今年中に花房観音の『恋地獄』について、なんか書こうと思っていたのだが、書いている途中で下血して病院に行き、そのまますぐに内視鏡検査をすることになってしまった。
肛門からカメラを入れられて大腸の中をまさぐられたわけだが、尻穴に管を入れられたときは、これまでマザーズの作品の中で数々の男優、応募素人さんたちのケツ穴を掘った因果かと思ったりもした。
とりあえず癌もポリープもなく事なきを得たが、まあ働き過ぎなんだろう。家で寝るより、会社に泊まって寝ることが多い一年であった。

というのも今年、マザーズは春先の売り上げがとても悪く、かなりのテコ入れをしないとまずい状況に陥った。その上、急に人がバタバタと辞めたりして、結果的に2人分の仕事をさぜるえない。
ただでさえ業務が多いのに、それが2人分である。
端から見たらブラック企業のなにものでもないなと思いながらも、船が沈まないように身を粉にして働いた。
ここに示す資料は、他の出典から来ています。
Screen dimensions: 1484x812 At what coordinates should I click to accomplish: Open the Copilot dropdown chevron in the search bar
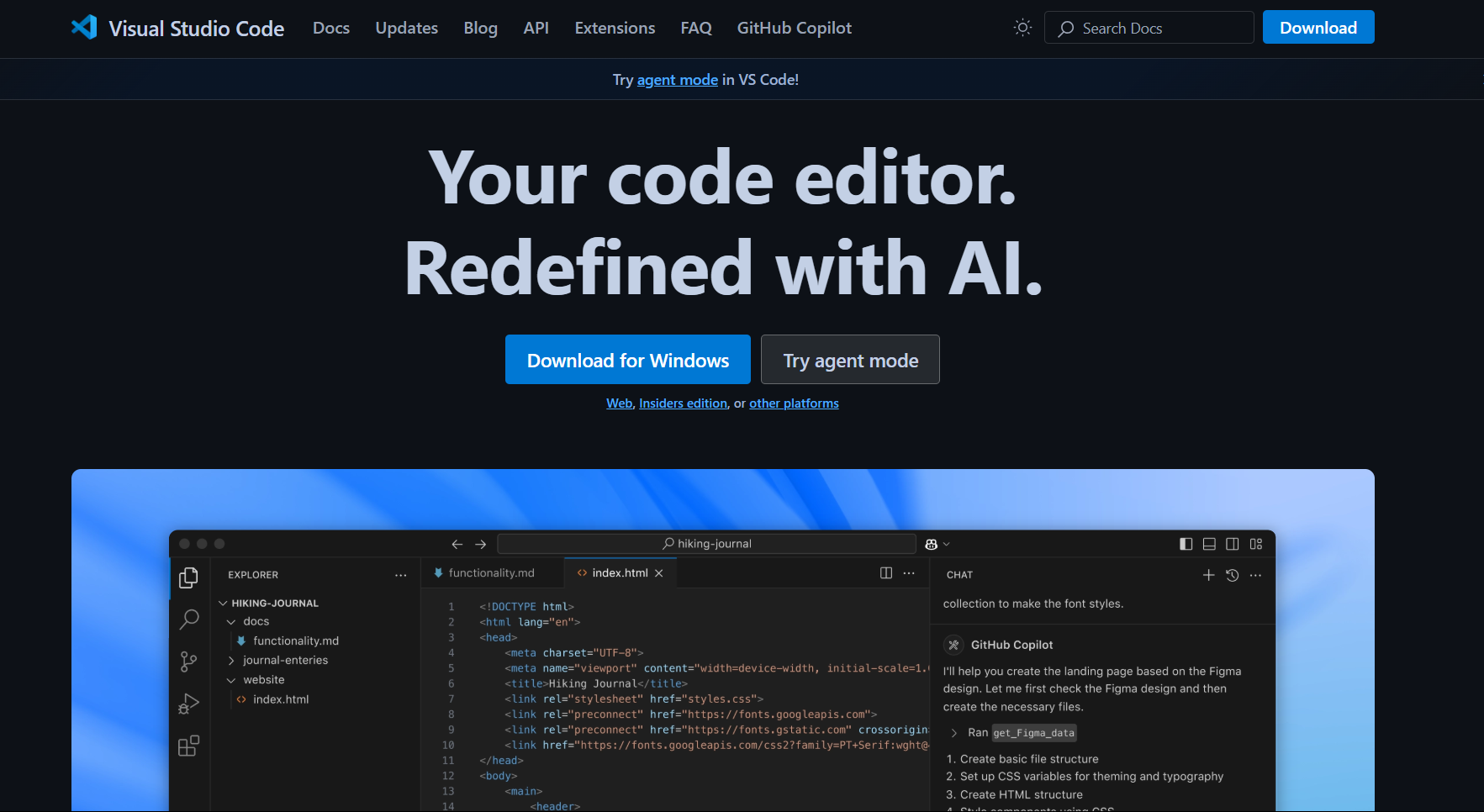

その甲斐あってか、全体の売り上げの方はその後、ほぼV字に回復していった。
特に夏に新たに作ったレズメーカー「レズれ!」が好調な滑り出しをみせたのが大きい。そこでの成功がマザーズ本体にも心理的影響を及ぼし、なんとか笑って年を越せるまでになった。

だが仕事の成功はそのまま仕事量に跳ね返ってくる。
8月などはお盆休みどころか、土日も休めないほど仕事に邁進せざるえなくなった。
それが10月まで続き、ようやく休みらしい時間がとれたのが11月。それでもいったんタイミングを失うとやはりずっと休めない日が続く。
仕事自体は楽しいので気持ちとしては苦とも思っていないのだが、年齢も年齢だけに体の方がついていかなかったのだろう。この年の瀬に来て体調を崩すこととなった。
おかげで1週間、自分は仕事を休み、業務はストップである。
自分がいないとこうなっちゃうんだなぁとあらためて零細メーカーの弱点を見せつけられた。

来年も新たな展開が待っている。
AV業界的には作品が売れなくてどこも大変だが、うちはメーカーとしてなんとか売り上げを維持しつつ、他業種との連携で市場拡大を図っている。その一つの形が「プロステート・ギア」というアナル玩具なのだが、これがまた今のところ好調な売れ行きを見せているらしい。
こういう異業種間の仕掛けは来年も続く。すでに種は蒔かれていて、今から芽が出るのを心待ちにしているものもあるのだ。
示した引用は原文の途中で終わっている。